* TASK DIRECTIONS: Report how many lines in the records below hold "width", with no other output.

* DATA TO USE:

┏━━

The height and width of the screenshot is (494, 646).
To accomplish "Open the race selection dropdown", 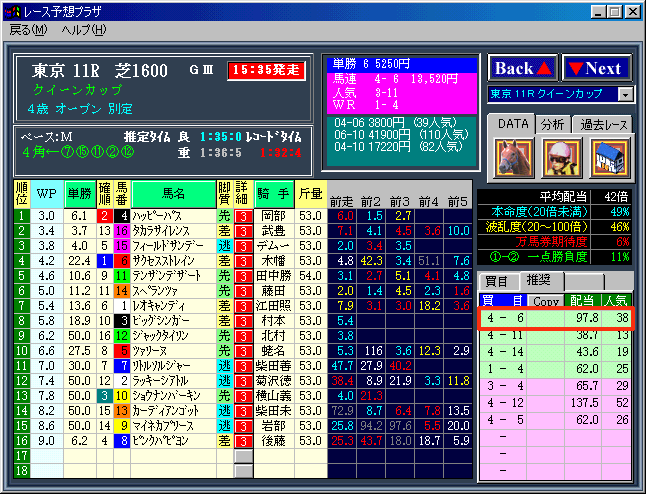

┗━━
┏━━

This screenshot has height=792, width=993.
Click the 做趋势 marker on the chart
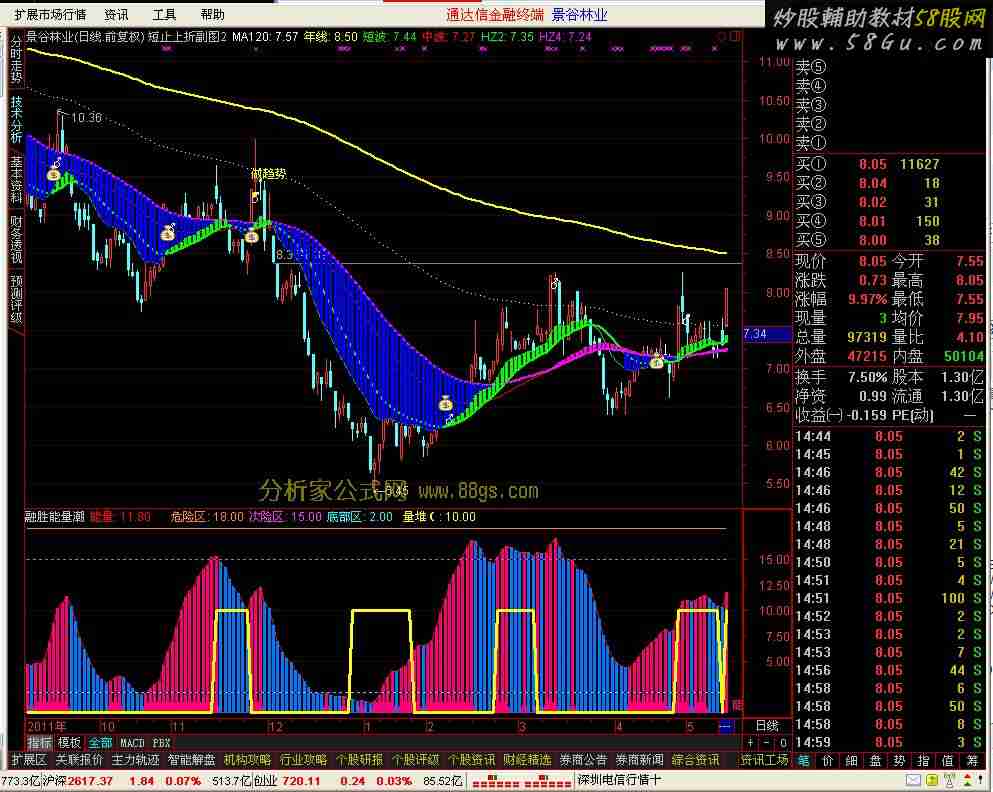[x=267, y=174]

┗━━
┏━━

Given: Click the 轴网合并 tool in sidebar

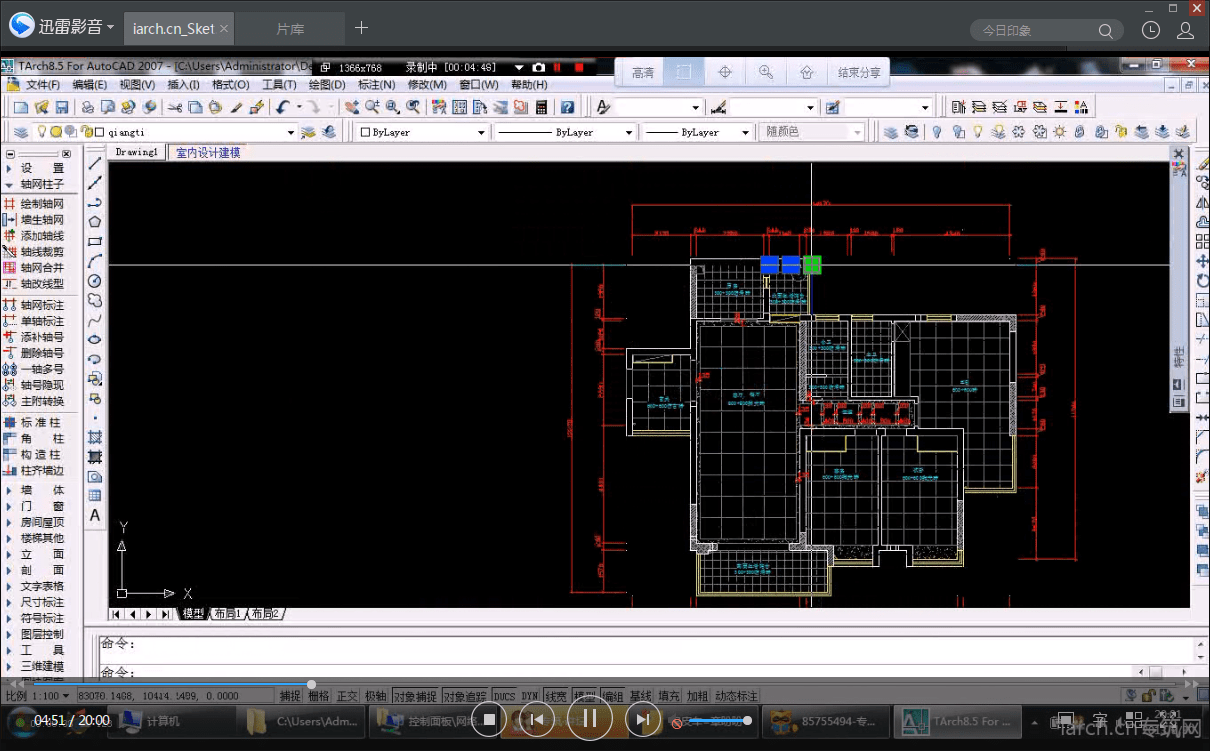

┗━━

* EXERCISE SOLUTION: 2